## Sağlanan Metin
Art Niyetli Sohbetler: Zeynep Göğüş

Art Niyetli Sohbetler: Zeynep Göğüş


PlumeMag, üç buçuk yılı aşkın bir süredir sürdürülebilir yaşam trendlerine odaklı içerikler üretiyor. Sürdürülebilir yaşam trendleri, bizim için sanat ve kültürden bağımsız ele alınabilecek bir konu değil. O sebeple Kültür-Sanat bizim için çok değerli bir kategori. Bu kategorinin içerisinde yer alan Art Niyetli Sohbetler de, bizim uzun vadede sanatın her alanından değerli isimlere yönelteceğimiz sorularla birlikte hayatı, geleceği, doğayı ve gezegenin geleceğini sorgulayacağımız bir seri. Bu seride yanımızda olduğu için Kültür- Sanat kategori sponsorumuz Mey|Diageo’ya gönülden teşekkür ediyorum.

Art Niyetli Sohbetler’in ilkinde, aslında sizinle son romanınızdan yola çıkarak dört romanınızın da üstünden geçtiğimiz bir sohbet için birlikteyiz.

Ne güzel…

Son romanınız Çok Yalan Söyledik ile başlayacağız. Ama ben romanlara geçmeden önce, -aslında çoğu izleyicimiz tanıyordur fakat tanımayanlar için- sizden bahsetmek istiyorum. Uzun yıllar gazetecilik, televizyon programcılığı, yurt içinde ve yurt dışında Türkiye’yi birçok sosyal konuda temsil eden görevlerde bulundunuz. Yaptığınız her işin odağında toplum ve memleket hep vardı. Şimdi de romanlarınızda aynı şeyi görüyoruz. Sizce bu etkiyi yaratmada dört romanınız mı daha güçlü, yoksa gazetecilik döneminde yaptıklarınız mı?

Tabii gazetecilikte toplumu direkt etkiliyorsunuz, yazdığınız haberlerle. Haberin cinsine göre de değişir ama… Romanlarda da topluma dokunuyorsunuz. Benim dört romanım için -ki ilki 2018 sonu çıkmıştı- pek toplumcu gerçekçilik diyemeyiz. 1950’ler ile 80’ler arasında yazan büyük yazarlarımız var, Köy Romanı diye geniş anlamda çatı altına aldığımız… Benim yaptığım biraz daha farklı onlardan. Ama bu da çok normal herhalde. Aynı dönemin insanları değiliz.

## Ham Veri

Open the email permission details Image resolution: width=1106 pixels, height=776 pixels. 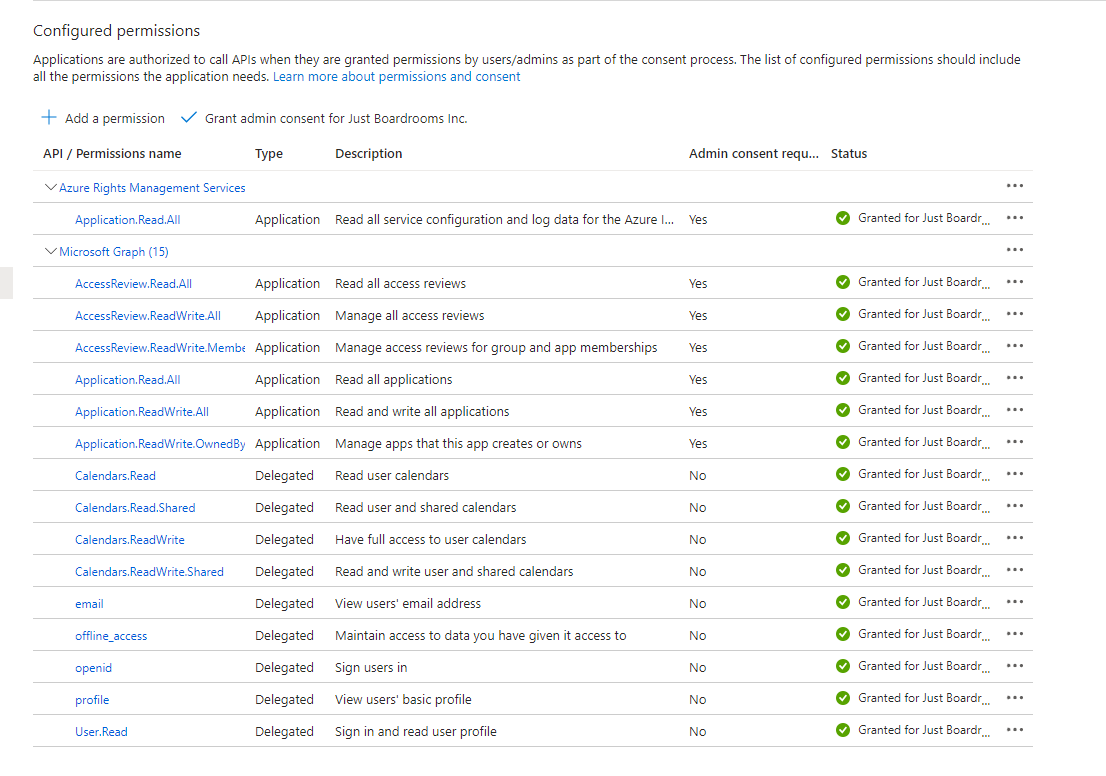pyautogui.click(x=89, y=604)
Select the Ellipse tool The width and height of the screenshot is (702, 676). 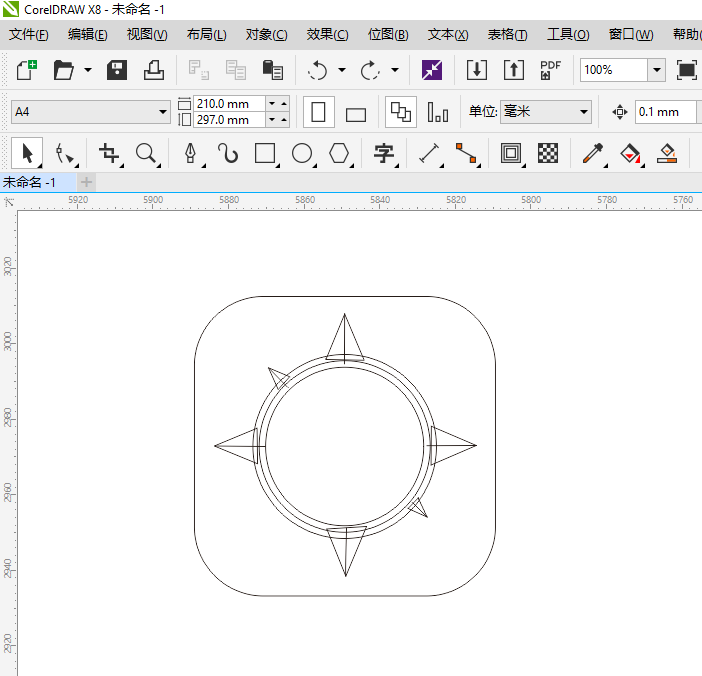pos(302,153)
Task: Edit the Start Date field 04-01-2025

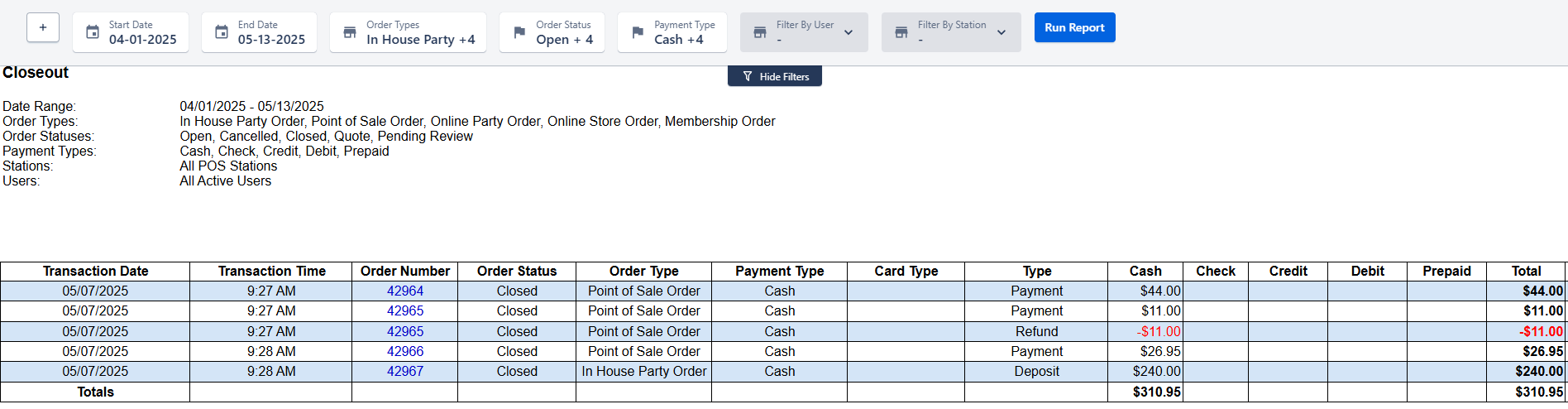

## Yazılı Görevler
1: Zeynep Göğüş söyleşisinde, Art Niyetli Sohbetler serisinde sorgulanacağı söylenen konuları sıralayın.
2: Zeynep Göğüş söyleşisini kaldığı yerden sürdürün.
Verilerin bu çalışmayla hiçbir ilgisi yok.

## Verilen Yanıtlar
1: Hayat, gelecek, doğa ve gezegenin geleceği.

2:
Bir Mahmut Makal, bir Orhan Kemal, bir Yaşar Kemal, hatta Sabahattin Ali… Onların meseleleri ele alış biçimi ile bugün 2023 yılında yazılan bir romandaki yaklaşım aynı olmuyor tabii… Ama doğrudur, topluma dokunmak istediğim bir gerçek. Çünkü yola çıkarken bir meselem oluyor. O mesele de beni yönlendiriyor. 

Her romanda bir meselem var; birincisinde ‘’Biz Kimiz?’’ sorusunun cevabını arıyordum. Onu bir göç hikayesi üzerinden anlatmaya çalıştım. İkincisinde zeytinlikler meselemiz vardı. Bu çevre meseleleri… Köyle kent arasındaki irtibat nasıl sağlanabilir? Üçüncüsünde tahrifattı… Yani tarihteki tahrifat üzerine çok düşünüyordum.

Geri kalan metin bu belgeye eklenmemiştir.